Sidekiq Service Level Indicator Dashboard Scroll to row with ci_deleted_objects_processing SLI to see current apdex and error ratios.
Alerts: https://alerts.gitlab.net/#/alerts?silenced=false&inhibited=false&muted=false&active=true&filter=%7Btype%3D%22sidekiq%22%2C%20component%3D%22ci_deleted_objects_processing%22%7D
Label: gitlab-com/gl-infra/production~“Service::Sidekiq”

Logging

Ci::DeleteObjectsService

Artifacts can be deleted by 2 mechanisms:

Default Expiry: 30 days
artifacts:expire_in can be set in the pipeline configuration(.gitlab-ci.yml)

Note: By default (unless explicitly disabled), artifacts are always kept for the most recent successful pipeline on each ref. Any expire_in configuration does not apply to the most recent artifacts. More information: job artifact documentation

Once artifacts are “expired” a record is created on Ci::DeletedObject table. Ci::ScheduleDeleteObjectsCronWorker runs every 16 minutes queueing artifacts in batches for destruction through Ci::DeleteObjectsService.

Why was this alert implemented?

There have been incidents in the past where Ci::DeleteObjectsWorker could not keep up with the amount of data that needs to be removed. There have also been occurances where the workers silently failed due to a bug introduced(!165778), or were under provisioned for a few days before recovering.

While this issue does not directly cause a user facing issue, keeping expired artifacts increases storage costs and this may go unnoticed for quite some time without an alert.

Monitoring/Alerting

Alerting has been configured through Runbooks to alert into Slack channel #g_pipeline-execution_alerts.

If an ci_deleted_objects_processing alert is triggered it should be triaged and investigated as soon as possible by a member of the Verify::Pipeline Execution team.

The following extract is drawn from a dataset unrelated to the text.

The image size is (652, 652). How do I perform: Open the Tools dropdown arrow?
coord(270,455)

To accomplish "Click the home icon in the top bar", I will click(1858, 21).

For any questions please reach out to the team in Slack via #g_pipeline-execution or s_verify or use GitLab’s group handle @gitlab-com/pipeline-execution-group.

Apdex Violation

The apdex for this alert considers the time elapsed between creation of a Ci::DeletedObject and it’s deletion. The threshold is set to 12 hours. If at the time of deletion the artifact had been expired (meaning a record on ci_deleted_objets was created) more than 12 hours ago the apdex threshold is considered breached and the issue should be investigated. This alert will trigger when the apdex is degraded.

ApdexSLOViolation

Traffic Cessation Violation

This alert is triggered when there is no traffic to Ci::DeleteObjectsWorker for 30 min. Considering the volume of artifacts created and expired each day and the cron job(ScheduleDeleteObjectsCronWorker) running every 16 minutes, there is no reason why this worker have no traffic for 30 minutes under usual operating conditions.

Traffic Absent

Error Violation

An error is recorded when the artifact deletion fails. This is different than the apdex violation where the artifact is successfully deleted but not within an acceptable time frame. This SLO is measured but does not currently trigger an alert. It is necessary to monitor for traffic absence and can also be used for invistigation purposes.

ErrorSLOViolation

Triage & Trouble Shooting

graph TD
    G[ALERT::APDEX_SLI_Violation: 12-hour deletion delay ] --> C(Is the worker running successfully or throwing errors?)
    C --> |errors| H(Error debugging)
    C --> |success| D(Influx of expired JobArtifact records or drop in throughput?)
    D --> |Influx| E(Wait for it to catch up)
    D --> |Drop in throughput| F(Performance debugging)
    A[ALERT::Traffic_Absent_Violation: 0 Records deleted] --> B(Are there still records in the queue?)
    B -->|yes| C
    B -->|no| I(Go check on the ExpireBuildArtifactsWorker, why isn't it producing DeletedObjects?)